■ INSTRUCTIONS FOR THE TASK: Retype the rows exactly, from the one containing "https://www.fortbildungstag.uni-bonn.de/ (378, 410)" through the one containing "Publikationen (452, 163)", both included.

■ ENTRIES PROVIDED:
* * * * * * *

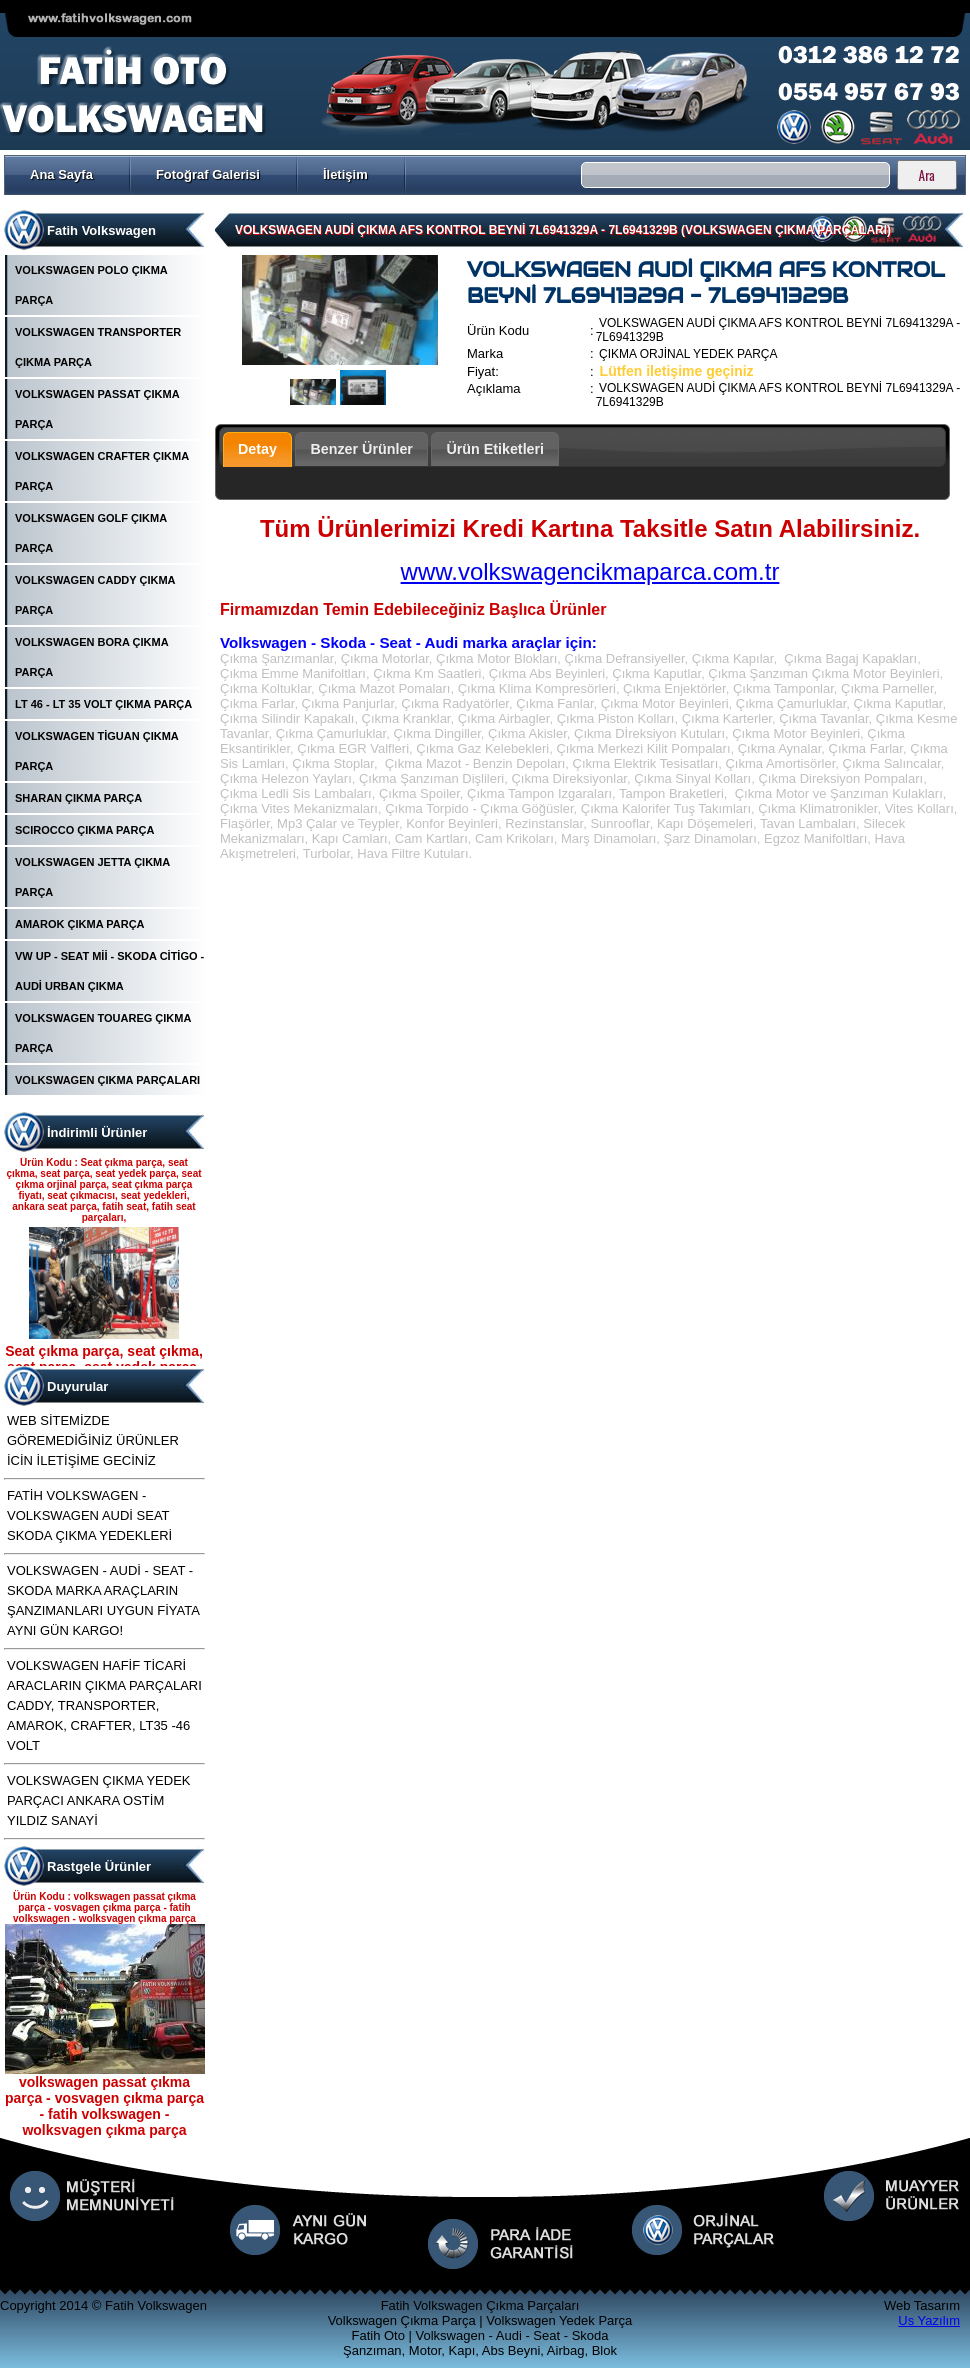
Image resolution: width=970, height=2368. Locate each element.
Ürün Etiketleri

* * * * * * *

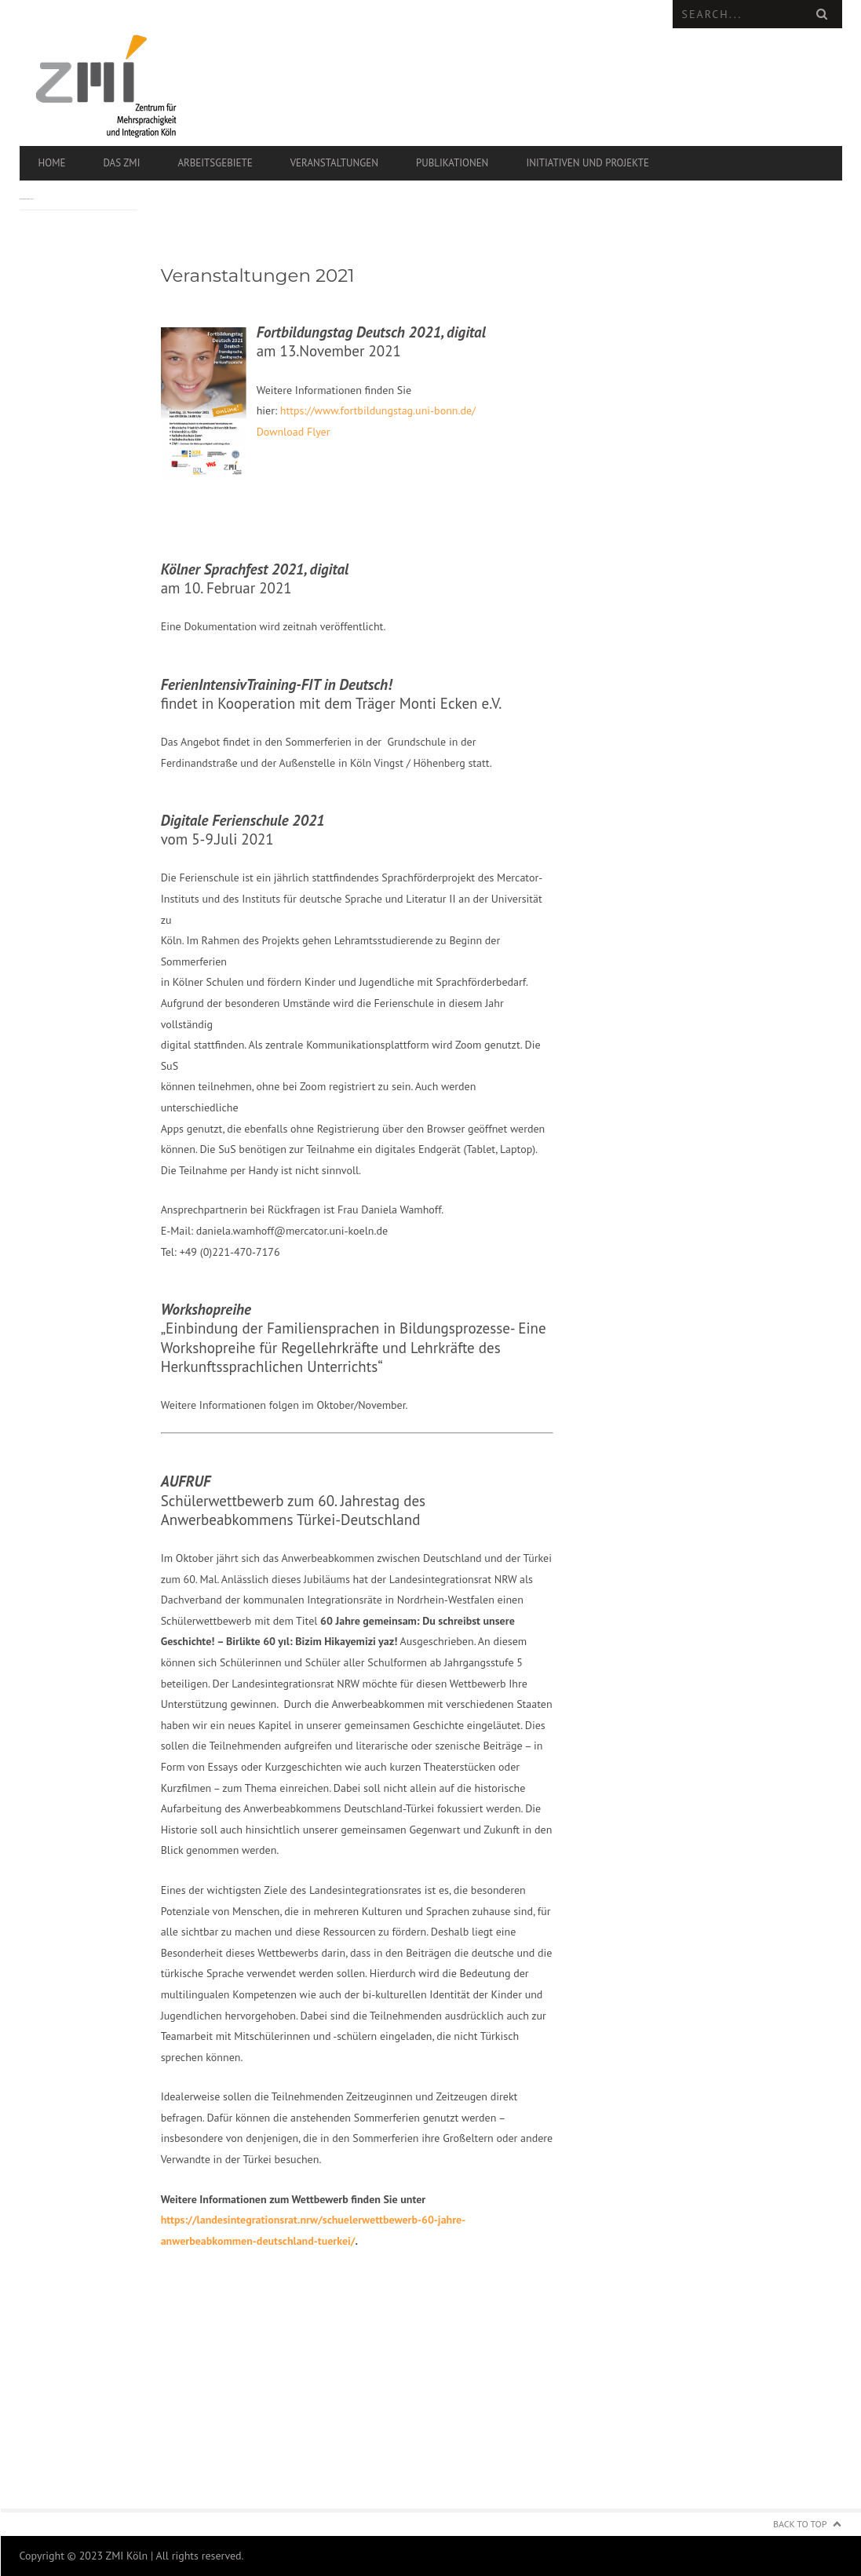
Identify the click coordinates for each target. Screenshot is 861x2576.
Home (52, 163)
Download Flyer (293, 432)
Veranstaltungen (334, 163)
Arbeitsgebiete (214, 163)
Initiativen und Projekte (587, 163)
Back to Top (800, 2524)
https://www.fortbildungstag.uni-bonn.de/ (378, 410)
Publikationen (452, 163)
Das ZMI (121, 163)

* * * * * * *

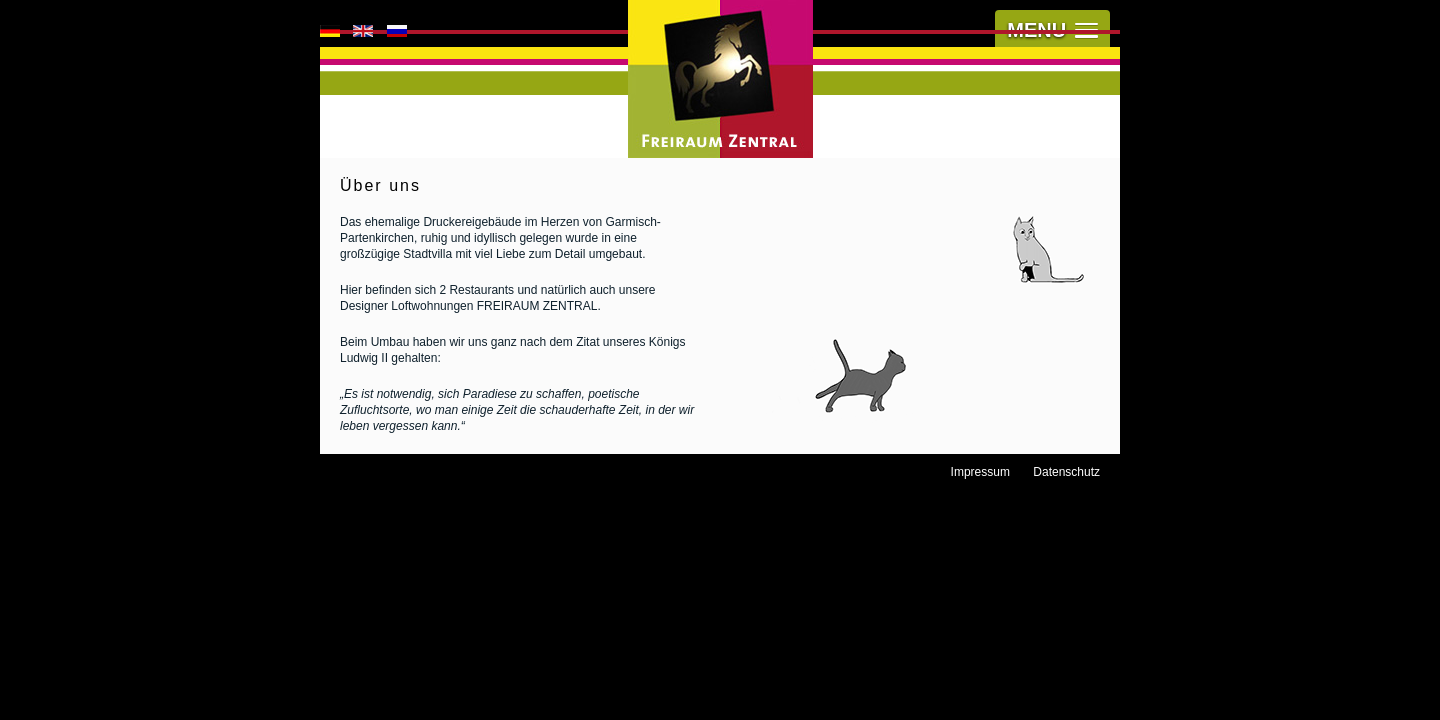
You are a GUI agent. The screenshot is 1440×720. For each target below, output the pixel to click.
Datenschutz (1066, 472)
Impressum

* * * * * * *

■ RESPONSE TO THIS EXERCISE:
https://www.fortbildungstag.uni-bonn.de/ (378, 410)
Publikationen (452, 163)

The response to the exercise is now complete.